Your task is to copy the stretch of lines in the records below that begins with the line containing "670x687 pixels. At" and ends with the line containing "Select the second", exactly as written, with nothing added.

Data in this exercise =
::::::::::

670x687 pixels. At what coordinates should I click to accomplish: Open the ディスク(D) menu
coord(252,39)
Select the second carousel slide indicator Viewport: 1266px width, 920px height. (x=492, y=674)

::::::::::

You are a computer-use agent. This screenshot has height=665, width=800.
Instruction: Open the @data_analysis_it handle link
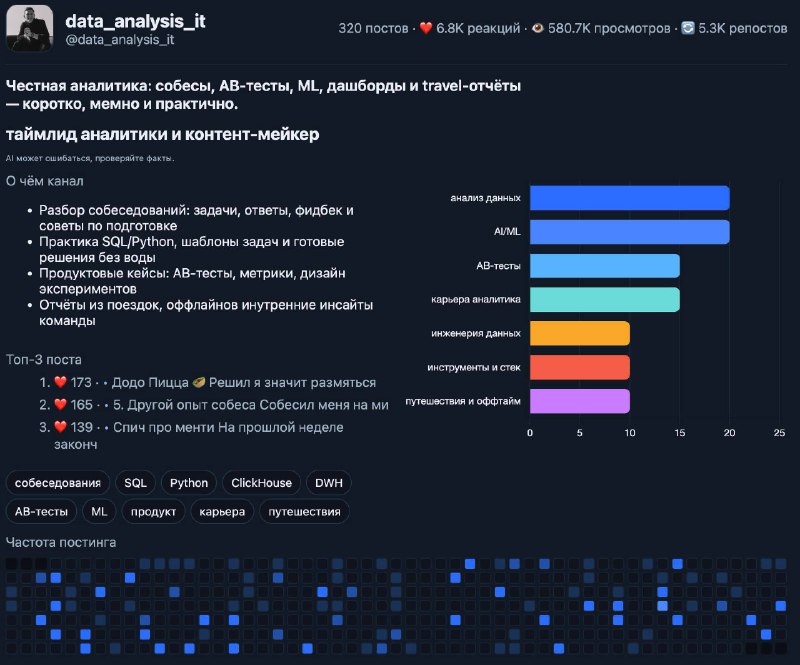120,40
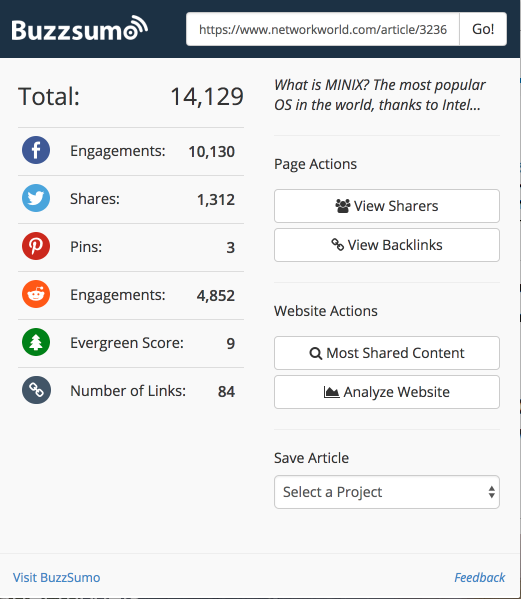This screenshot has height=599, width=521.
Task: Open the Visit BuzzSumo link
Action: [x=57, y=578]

::::::::::

Response below =
670x687 pixels. At what coordinates should I click to accomplish: Open the ディスク(D) menu
coord(252,39)
Select the second carousel slide indicator Viewport: 1266px width, 920px height. (x=492, y=674)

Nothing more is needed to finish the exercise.